Exploring the toxic potential of marine crustaceans for drug development

Many animals use poisons for self-defense or for hunting. The components of such poisons, so-called toxins, intervene in various physiological processes – which is why they are so interesting for the development of new pharmacological active ingredients. While the venoms of some groups of animals – including snakes, spiders, scorpions and insects – are already quite well studied, the situation for groups of marine animals is completely different. Since data is only available for individual animal species, this group still has great untapped potential.

Only a few years ago it was discovered that there are also poisonous crustaceans, i.e. remipeders, which look more like millipedes and live underwater in sea caves. A multidisciplinary research team led by Dr. Björn von Reumont, who first described the venom system in Remipedes in 2014 and is currently a visiting researcher at the Goethe University Frankfurt, has now characterized a group of toxins from Remipedes Xibalbanus tulumensis remipede.

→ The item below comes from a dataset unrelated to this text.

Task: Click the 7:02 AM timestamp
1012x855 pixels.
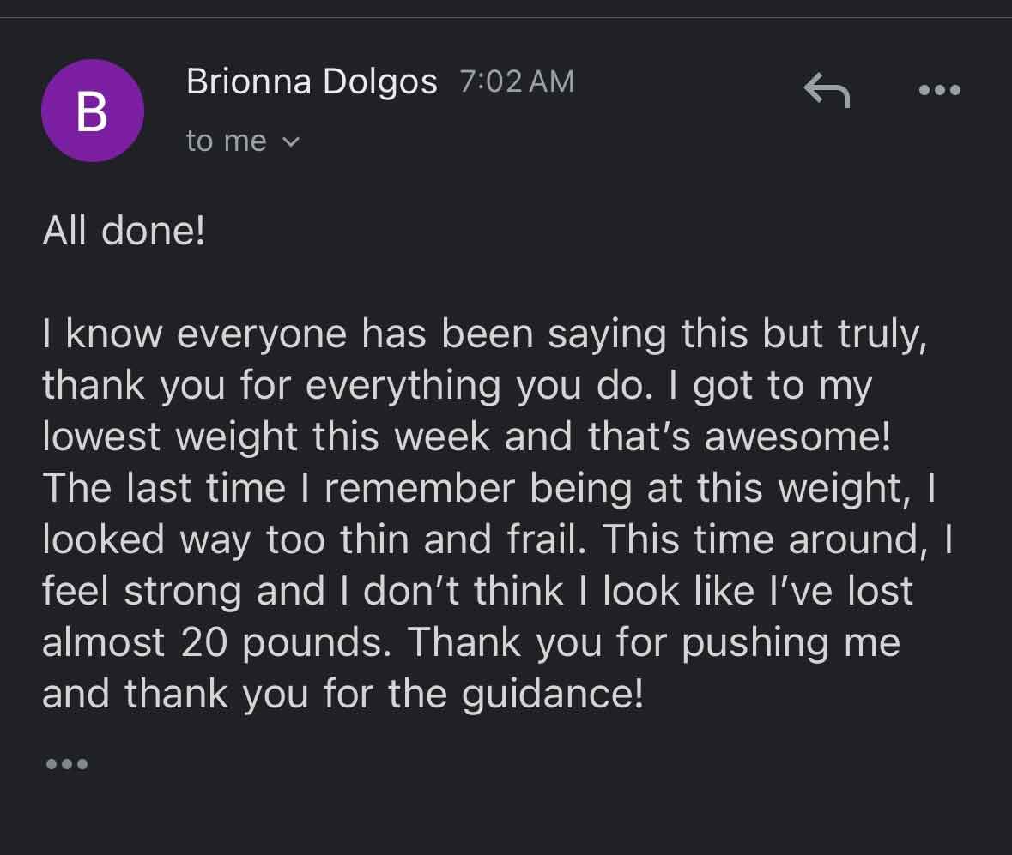Action: point(517,81)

Reumont put together a team consisting of cooperation partners from the Fraunhofer Institute for Translational Medicine (ITMP) as part of the LOEWE Center for Translational Biodiversity as well as colleagues from the University of Leuven, Cologne, Berlin and Munich – all of whom are also part of the European Venom Network (COST Action EUVEN).

The Xibalbanus tulumensis Remipede lives in the cenotes, the underwater cave systems on Mexico's Yucatan Peninsula. The cave dweller injects the poison produced in its poison gland directly into its prey. This toxin contains a variety of components, including a new type of peptide called xibalbin after its crustacean producer. Some of these xibalbins contain a characteristic structural element known from other toxins, especially from spiders: several amino acids (cysteines) of the peptide are bound together in such a way that they form a knot-like structure. This in turn makes the peptides resistant to enzymes, heat and extreme pH values. Such knottins often act as neurotoxins, interacting with ion channels and paralyzing prey – an effect that has also been suggested for some xibalbins.

The study shows that all xibalbin peptides tested by the cooperation partners' doctoral students – and in particular Xib₁Xib₂ and Xib₁₃ – Effectively inhibit potassium channels in mammalian systems. “This inhibition is of great importance when it comes to developing drugs for a range of neurological diseases, including epilepsy,” says von Reumont. Xib₁ and Xib₁₃ also have the ability to inhibit voltage-gated sodium channels, such as those found in nerve or cardiac muscle cells. In addition, in the sensory neurons of higher mammals, the two peptides can activate two proteins – the kinases PKA-II and ERK1/2 – that are involved in signal transduction. The latter suggests that they are involved in pain sensitization, which opens up new approaches in pain therapy.

Although the bioactivity of xibalbins exemplifies the untapped potential of marine biodiversity, producing medicines from animal venoms is a complex and time-consuming process. “Today, finding suitable candidates, comprehensively characterizing their effects and thus laying the foundation for safe and effective medications is only possible in a large interdisciplinary team like in the case of our study,” says von Reumont.

To make matters worse, time is of the essence for the Remipedes. Their habitat is seriously threatened by the construction of the Tren Maya intercity railway network, which runs across the Yucatan Peninsula. “The cenotes are a highly sensitive ecosystem,” explains von Reumont, who, as an experienced cave diver, has collected remipedes in the Yucatan on several cave diving expeditions. “Our study highlights the importance of protecting biodiversity, not only because of its ecological importance, but also because of potential substances that could be of crucial importance to us humans.”